_WORK INSTRUCTION_:
Copy every line from the one that holds "This screenshot has width=680, height=445." to the end of the records below, exactly and with nothing else, but without any pictures.

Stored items
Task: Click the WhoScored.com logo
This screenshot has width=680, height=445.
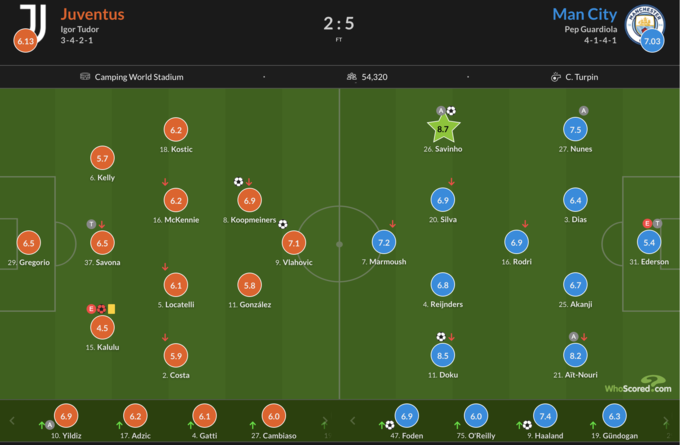Action: (x=637, y=384)
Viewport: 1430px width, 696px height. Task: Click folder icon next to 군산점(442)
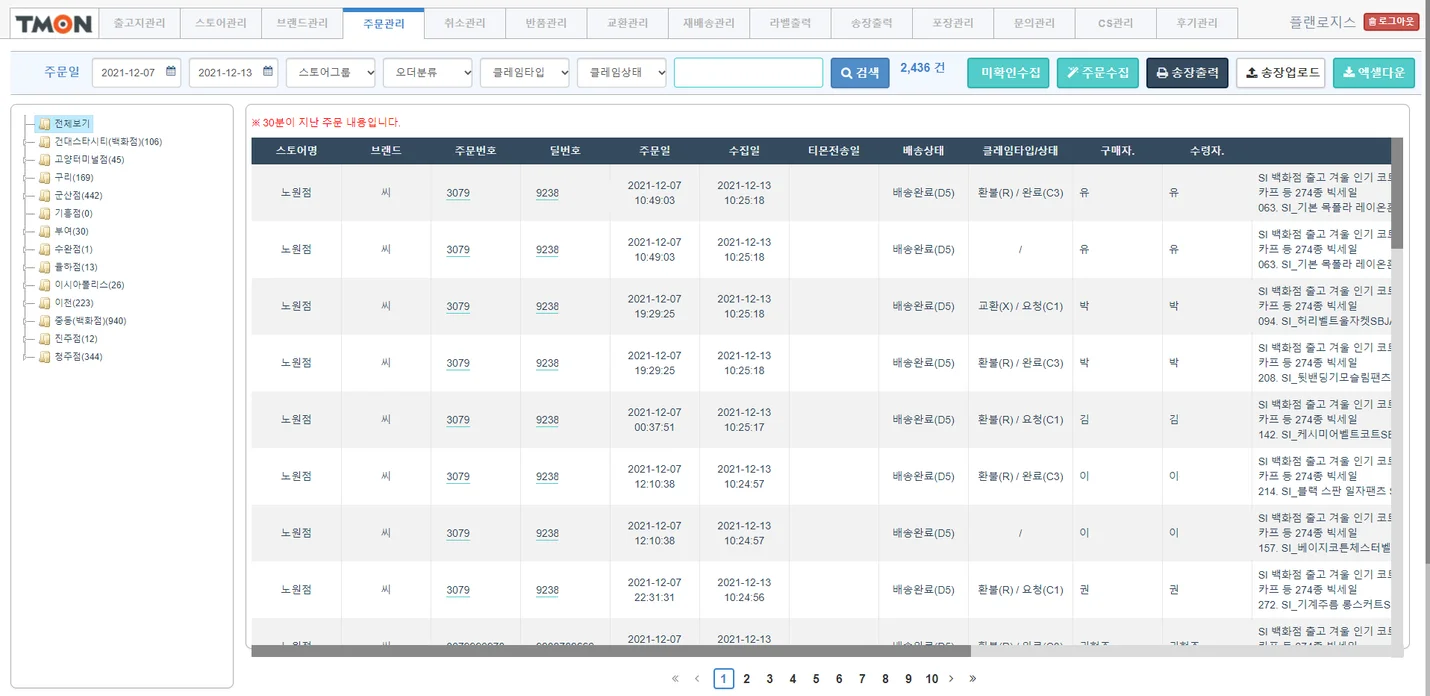pos(44,196)
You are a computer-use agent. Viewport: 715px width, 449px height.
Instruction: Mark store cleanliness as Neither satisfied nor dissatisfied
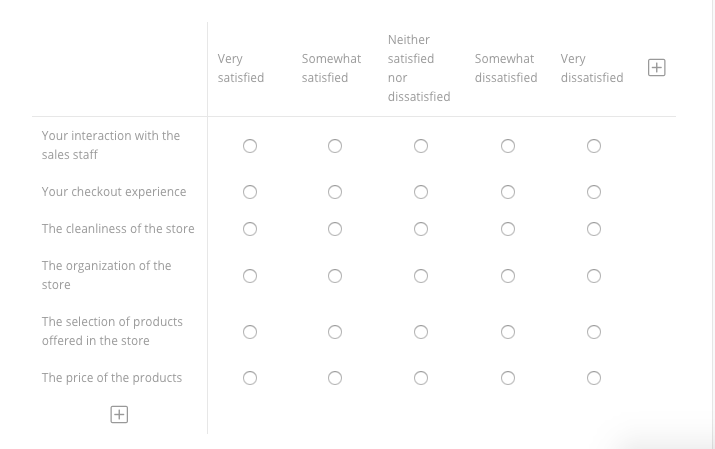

_RESPONSE AREA_:
This screenshot has width=680, height=445.
Action: (x=637, y=384)
Viewport: 1430px width, 696px height. Task: Click folder icon next to 군산점(442)
pos(44,196)
You are a computer-use agent. Viewport: 715px width, 449px height.
Instruction: Mark store cleanliness as Neither satisfied nor dissatisfied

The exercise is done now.